Unlike the author, Youtube and such are full of coding gurus who know everything and what you do is never the right way.
> I have never successfully written anything more complicated than Fibonnacci in Lisp
I hadn't until a joined a lisp based project. Learned a ton. My brain didn't work that way at first either, but working with it every day I eventually got it.
I don't take issue with what you've said about remote work despite very much having the opposite opinion to you because you phrased it as your own personal opinion.

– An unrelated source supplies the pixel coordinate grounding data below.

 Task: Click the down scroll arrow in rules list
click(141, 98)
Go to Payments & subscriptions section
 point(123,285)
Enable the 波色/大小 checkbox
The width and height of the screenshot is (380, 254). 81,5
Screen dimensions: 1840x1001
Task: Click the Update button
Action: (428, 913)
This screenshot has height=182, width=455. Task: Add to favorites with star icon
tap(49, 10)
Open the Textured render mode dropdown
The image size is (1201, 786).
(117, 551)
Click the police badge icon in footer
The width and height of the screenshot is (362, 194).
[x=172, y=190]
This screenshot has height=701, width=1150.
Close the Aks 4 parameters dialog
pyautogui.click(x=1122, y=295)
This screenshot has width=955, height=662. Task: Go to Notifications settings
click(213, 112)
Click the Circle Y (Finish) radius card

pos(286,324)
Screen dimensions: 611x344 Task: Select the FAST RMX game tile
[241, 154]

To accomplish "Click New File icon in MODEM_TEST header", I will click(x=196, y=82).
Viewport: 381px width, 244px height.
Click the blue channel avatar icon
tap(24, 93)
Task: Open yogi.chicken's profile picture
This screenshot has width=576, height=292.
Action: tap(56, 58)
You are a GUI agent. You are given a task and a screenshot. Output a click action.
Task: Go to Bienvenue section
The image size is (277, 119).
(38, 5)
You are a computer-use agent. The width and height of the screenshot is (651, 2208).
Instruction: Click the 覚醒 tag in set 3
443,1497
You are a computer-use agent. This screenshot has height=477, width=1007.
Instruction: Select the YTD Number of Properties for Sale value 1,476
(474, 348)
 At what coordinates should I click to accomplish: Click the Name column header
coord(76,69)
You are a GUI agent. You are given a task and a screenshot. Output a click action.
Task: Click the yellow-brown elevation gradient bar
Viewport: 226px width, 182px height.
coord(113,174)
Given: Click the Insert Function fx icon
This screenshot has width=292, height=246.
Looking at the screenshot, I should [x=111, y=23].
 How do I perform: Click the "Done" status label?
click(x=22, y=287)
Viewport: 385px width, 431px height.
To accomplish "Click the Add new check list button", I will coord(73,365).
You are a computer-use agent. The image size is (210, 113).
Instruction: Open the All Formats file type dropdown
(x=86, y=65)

This blog post does pretty much the opposite though; its analysis of remote work is pretty much entirely just generalizations of their own experience, but phrased as if they're objective truth. It was an especially weird editorial choice to make use of the "general" second person given how much outside of that one paragraph was written in the first person. In an article that's ostensibly trying to be humble and vulnerable like you mention, it just comes across as patronizing. I can't say I'm surprised that the author might have been judged for expressing this opinion because it's not about their personal preference, but a judgement of its own.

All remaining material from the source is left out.